O governo de Israel anunciou nesta terça-feira (08/09) uma série de medidas de retaliação após sanções internacionais contra assentamentos israelenses na Cisjordânia.
Entre as contramedidas está o fechamento do consulado britânico em Jerusalém.
Israel também anunciou a expulsão de representantes britânicos do Centro de Assistência Internacional a Gaza e a interrupção da participação do Reino Unido no treinamento das forças da Autoridade Palestina.
O ministro das Relações Exteriores de Israel, Gideon Sa’ar, anunciou ainda que 12 parlamentares e cidadãos britânicos serão impedidos de entrar no país.
Segundo o chanceler israelense, essas pessoas estariam envolvidas em atividades classificadas pelo governo de Israel como “anti-Israel e antissemitas”.
“Rejeitamos de forma absoluta as mentiras ultrajantes e as ações do governo trabalhista britânico.
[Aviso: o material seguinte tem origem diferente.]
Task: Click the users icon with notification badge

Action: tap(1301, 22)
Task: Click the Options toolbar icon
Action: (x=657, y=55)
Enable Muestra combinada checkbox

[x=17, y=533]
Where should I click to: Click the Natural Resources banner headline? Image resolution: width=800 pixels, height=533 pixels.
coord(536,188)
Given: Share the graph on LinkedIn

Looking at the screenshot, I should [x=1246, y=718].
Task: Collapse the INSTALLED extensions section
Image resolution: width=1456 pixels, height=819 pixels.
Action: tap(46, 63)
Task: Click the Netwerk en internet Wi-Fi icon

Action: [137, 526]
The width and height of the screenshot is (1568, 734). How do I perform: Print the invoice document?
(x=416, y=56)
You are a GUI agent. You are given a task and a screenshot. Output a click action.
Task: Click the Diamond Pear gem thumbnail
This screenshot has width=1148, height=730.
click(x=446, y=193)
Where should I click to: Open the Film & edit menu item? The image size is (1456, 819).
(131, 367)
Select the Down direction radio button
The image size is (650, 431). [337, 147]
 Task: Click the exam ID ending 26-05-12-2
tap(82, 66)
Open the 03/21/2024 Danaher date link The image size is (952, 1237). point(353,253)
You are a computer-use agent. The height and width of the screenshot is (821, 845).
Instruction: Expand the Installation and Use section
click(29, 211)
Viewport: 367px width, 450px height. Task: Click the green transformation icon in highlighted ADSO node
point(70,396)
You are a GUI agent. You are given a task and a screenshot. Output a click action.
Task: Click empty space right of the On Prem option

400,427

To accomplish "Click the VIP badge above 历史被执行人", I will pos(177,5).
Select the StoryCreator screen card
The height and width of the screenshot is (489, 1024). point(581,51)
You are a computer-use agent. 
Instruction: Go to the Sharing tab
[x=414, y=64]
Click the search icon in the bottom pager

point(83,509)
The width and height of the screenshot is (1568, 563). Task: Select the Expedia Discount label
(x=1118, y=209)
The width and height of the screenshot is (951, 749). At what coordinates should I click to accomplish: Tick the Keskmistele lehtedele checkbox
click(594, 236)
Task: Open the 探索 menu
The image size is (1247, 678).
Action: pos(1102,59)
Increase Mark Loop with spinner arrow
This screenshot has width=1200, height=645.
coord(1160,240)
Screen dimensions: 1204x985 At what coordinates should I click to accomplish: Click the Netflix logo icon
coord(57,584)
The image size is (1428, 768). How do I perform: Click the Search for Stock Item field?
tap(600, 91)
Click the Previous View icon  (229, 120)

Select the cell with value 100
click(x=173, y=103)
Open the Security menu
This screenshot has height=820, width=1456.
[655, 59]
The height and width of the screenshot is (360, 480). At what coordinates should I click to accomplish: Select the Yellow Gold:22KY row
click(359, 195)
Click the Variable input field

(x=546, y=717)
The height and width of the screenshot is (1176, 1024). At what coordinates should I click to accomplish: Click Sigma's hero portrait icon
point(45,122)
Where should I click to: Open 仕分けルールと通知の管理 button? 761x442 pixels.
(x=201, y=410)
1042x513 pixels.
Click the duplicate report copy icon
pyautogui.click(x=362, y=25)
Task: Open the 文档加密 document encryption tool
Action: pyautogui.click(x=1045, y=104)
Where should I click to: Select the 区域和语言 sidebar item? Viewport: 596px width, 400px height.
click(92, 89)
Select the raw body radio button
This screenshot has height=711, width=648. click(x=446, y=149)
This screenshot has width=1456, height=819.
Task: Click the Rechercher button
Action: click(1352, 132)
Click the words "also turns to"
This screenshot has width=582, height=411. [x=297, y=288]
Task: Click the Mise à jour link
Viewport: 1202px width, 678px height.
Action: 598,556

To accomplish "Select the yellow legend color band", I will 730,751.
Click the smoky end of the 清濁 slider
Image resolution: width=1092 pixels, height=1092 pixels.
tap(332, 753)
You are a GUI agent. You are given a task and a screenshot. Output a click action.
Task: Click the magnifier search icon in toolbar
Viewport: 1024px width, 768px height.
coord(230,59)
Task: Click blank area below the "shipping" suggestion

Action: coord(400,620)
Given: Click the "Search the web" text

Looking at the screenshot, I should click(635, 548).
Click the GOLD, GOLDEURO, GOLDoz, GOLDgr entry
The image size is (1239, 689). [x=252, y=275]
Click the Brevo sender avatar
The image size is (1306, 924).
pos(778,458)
A mensagem para todo governo que nos prejudica é clara: vocês perderão sua influência e relevância na região”, afirmou Sa’ar.
A declaração representa a posição do governo israelense sobre as medidas adotadas pelo Reino Unido.
Reino Unido, Canadá e França anunciaram nesta terça-feira sanções contra assentamentos israelenses na Cisjordânia.
O território é reconhecido pela Organização das Nações Unidas como palestino e permanece sob ocupação israelense desde 1967.
As medidas incluem restrições à importação de produtos oriundos dos assentamentos e proibição de anúncios de terrenos localizados nessas áreas.
O chanceler britânico Ed Miliband fez críticas ao governo de Benjamin Netanyahu e classificou parte dos colonos como “terroristas”, além de considerar os assentamentos ilegais.
Além de Reino Unido, Canadá e França, outros nove países informaram que pretendem adotar medidas nacionais ou apoiar restrições europeias ao comércio de bens provenientes dos assentamentos.
Estão entre eles Dinamarca, Finlândia, Islândia, Irlanda, Noruega, Polônia, Portugal, Espanha e Suécia.
O episódio amplia a tensão diplomática entre Israel e países europeus em meio à disputa sobre os assentamentos israelenses na Cisjordânia.